Notes on the Album, by Chris Eckman:
I borrowed the title of this album from a painting by the Slovenian artist Nikolaj Beer. The fact that he is my father-in-law has little to do with why I borrowed it. His work has much that draws me in: forgotten landscapes, dense, dark color, mythic, solitary figures and the broad, thick brushstrokes, of a very human hand. His paintings started me thinking about painting itself; how painters work, the gestures that they make, the intimacies that they reveal, the presences that they render and distort. I wanted to make my own “Black Field.” So first I wrote a song, and then when that was not enough, I made this album. 

Of course, it was not a straight line from the beginning to the end. I hadn’t actually planned to start recording the album this year. But in early February, while I was deep inside a complicated soundtrack that I was composing for Slovenian television, I found myself reaching for my acoustic guitar, and enjoying the starkness and immediacy of lyrics, voice and simple accompaniment. It was a necessary vacation from the midi files, drum loops, string scores and technological overload of the soundtrack. 

The songs quickly began to take shape, and in early April I booked two days in a studio and recorded the majority of the album. The sessions were essentially live. I sang and played at the same time. I taught the songs to Jani, Runjoe & Ziga (the rhythm players) on the spot. There were no demos. We didn’t edit out all the mistakes. You can hear my foot tapping in the background, you can hear the door slam in the beauty parlor upstairs, and you can hear the guitar scrape against my jeans. 

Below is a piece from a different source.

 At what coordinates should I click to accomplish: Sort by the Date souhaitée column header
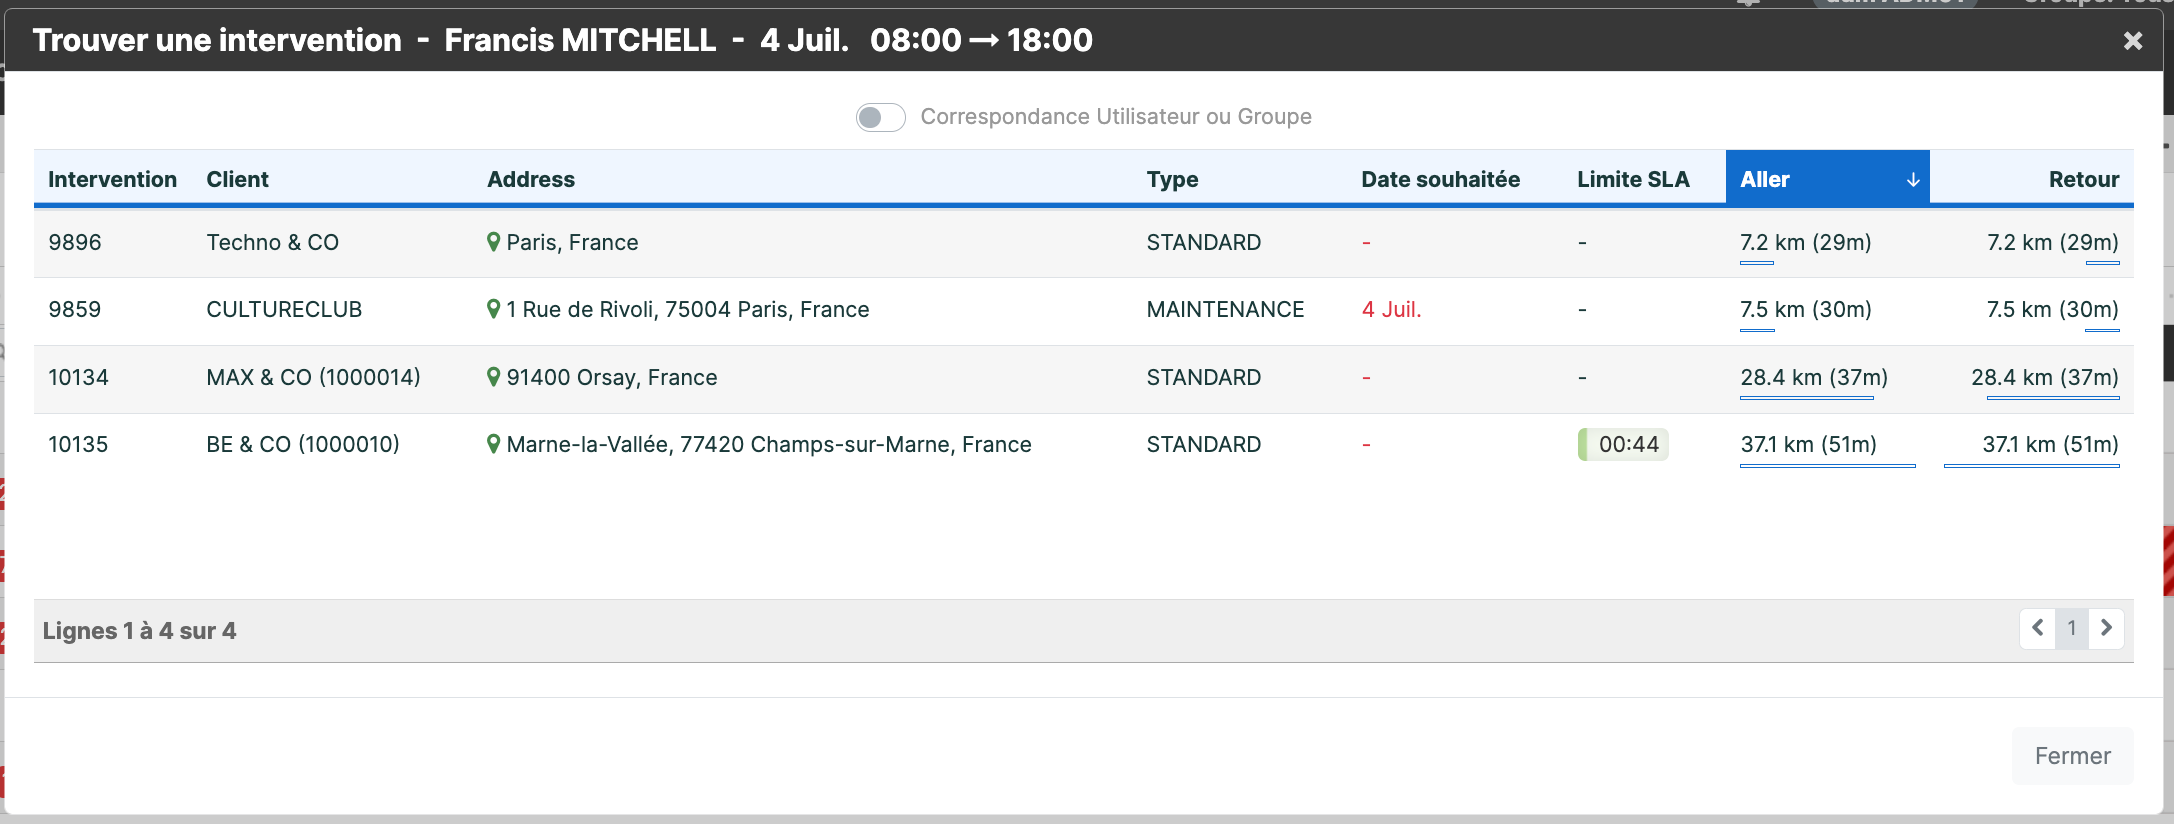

Over the summer I sent out CD’s to friends spread out all over the world. Graciously they added illuminating, final “brushstrokes” to what I had started. These friends are: Al Deloner (Midnight Choir), Terri Moeller (The Wallkabouts/Transmissionary Six), Paul Austin & Kevin Suggs (Transmissionary Six), Terry Lee Hale, Dalibor Pavicic (Bambi Molesters), Tony Kroes & Matt Howden (Sieben). My wife Anda sang backing vocals and her choir, the Carnice vocal group, contributed to two songs. 

I have no interest in describing the lyrics or elaborating on the specifics of the songs. The listener is usually more qualified to do this than the artist is. What I will say is that I like the smallness of this album. I like its directness and I like its imperfections. I like that the last song on it is by the Buzzcocks. 

We live in a time of absolutes and dogmatism. A crass, digital sheen hangs over much of our experience. Like many, I am exhausted by it all. We need to paint new, and more honest pictures. We need to get our hands dirty.